## Data provided
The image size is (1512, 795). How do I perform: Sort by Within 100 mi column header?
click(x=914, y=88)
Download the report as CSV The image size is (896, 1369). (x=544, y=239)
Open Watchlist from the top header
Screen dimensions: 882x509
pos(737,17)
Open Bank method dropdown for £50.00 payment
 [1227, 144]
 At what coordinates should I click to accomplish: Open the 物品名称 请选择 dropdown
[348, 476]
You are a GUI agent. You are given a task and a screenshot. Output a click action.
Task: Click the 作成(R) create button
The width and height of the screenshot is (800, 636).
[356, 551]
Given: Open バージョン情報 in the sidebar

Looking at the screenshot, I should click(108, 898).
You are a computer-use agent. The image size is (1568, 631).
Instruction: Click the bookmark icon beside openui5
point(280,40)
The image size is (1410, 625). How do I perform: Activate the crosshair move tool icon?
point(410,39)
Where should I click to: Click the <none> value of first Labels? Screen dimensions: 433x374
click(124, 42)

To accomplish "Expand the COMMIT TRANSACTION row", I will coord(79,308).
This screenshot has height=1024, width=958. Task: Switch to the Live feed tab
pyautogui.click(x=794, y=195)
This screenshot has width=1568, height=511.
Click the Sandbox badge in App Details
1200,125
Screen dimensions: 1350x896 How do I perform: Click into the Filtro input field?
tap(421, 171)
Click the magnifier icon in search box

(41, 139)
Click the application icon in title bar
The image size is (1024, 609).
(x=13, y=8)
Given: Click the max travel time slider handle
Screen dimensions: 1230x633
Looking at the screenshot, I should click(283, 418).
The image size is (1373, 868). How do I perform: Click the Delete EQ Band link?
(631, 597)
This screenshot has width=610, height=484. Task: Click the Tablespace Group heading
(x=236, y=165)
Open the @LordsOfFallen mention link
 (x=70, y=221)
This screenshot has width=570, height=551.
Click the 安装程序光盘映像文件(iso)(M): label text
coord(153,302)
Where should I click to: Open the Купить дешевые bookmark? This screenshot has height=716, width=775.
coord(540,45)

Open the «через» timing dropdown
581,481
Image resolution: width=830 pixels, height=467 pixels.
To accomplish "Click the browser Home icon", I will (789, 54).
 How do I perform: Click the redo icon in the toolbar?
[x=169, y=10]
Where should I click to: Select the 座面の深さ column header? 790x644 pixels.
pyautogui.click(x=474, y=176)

## Written exercise
Copy all of the lines above verbatim, with no character changed.

## Answer to the task
The image size is (1512, 795). How do I perform: Sort by Within 100 mi column header?
click(x=914, y=88)
Download the report as CSV The image size is (896, 1369). (x=544, y=239)
Open Watchlist from the top header
Screen dimensions: 882x509
pos(737,17)
Open Bank method dropdown for £50.00 payment
 [1227, 144]
 At what coordinates should I click to accomplish: Open the 物品名称 请选择 dropdown
[348, 476]
You are a GUI agent. You are given a task and a screenshot. Output a click action.
Task: Click the 作成(R) create button
The width and height of the screenshot is (800, 636).
[356, 551]
Given: Open バージョン情報 in the sidebar

Looking at the screenshot, I should click(108, 898).
You are a computer-use agent. The image size is (1568, 631).
Instruction: Click the bookmark icon beside openui5
point(280,40)
The image size is (1410, 625). How do I perform: Activate the crosshair move tool icon?
point(410,39)
Where should I click to: Click the <none> value of first Labels? Screen dimensions: 433x374
click(124, 42)

To accomplish "Expand the COMMIT TRANSACTION row", I will coord(79,308).
This screenshot has height=1024, width=958. Task: Switch to the Live feed tab
pyautogui.click(x=794, y=195)
This screenshot has width=1568, height=511.
Click the Sandbox badge in App Details
1200,125
Screen dimensions: 1350x896 How do I perform: Click into the Filtro input field?
tap(421, 171)
Click the magnifier icon in search box

(41, 139)
Click the application icon in title bar
The image size is (1024, 609).
(x=13, y=8)
Given: Click the max travel time slider handle
Screen dimensions: 1230x633
Looking at the screenshot, I should click(283, 418).
The image size is (1373, 868). How do I perform: Click the Delete EQ Band link?
(631, 597)
This screenshot has width=610, height=484. Task: Click the Tablespace Group heading
(x=236, y=165)
Open the @LordsOfFallen mention link
 (x=70, y=221)
This screenshot has width=570, height=551.
Click the 安装程序光盘映像文件(iso)(M): label text
coord(153,302)
Where should I click to: Open the Купить дешевые bookmark? This screenshot has height=716, width=775.
coord(540,45)

Open the «через» timing dropdown
581,481
Image resolution: width=830 pixels, height=467 pixels.
To accomplish "Click the browser Home icon", I will (789, 54).
 How do I perform: Click the redo icon in the toolbar?
[x=169, y=10]
Where should I click to: Select the 座面の深さ column header? 790x644 pixels.
pyautogui.click(x=474, y=176)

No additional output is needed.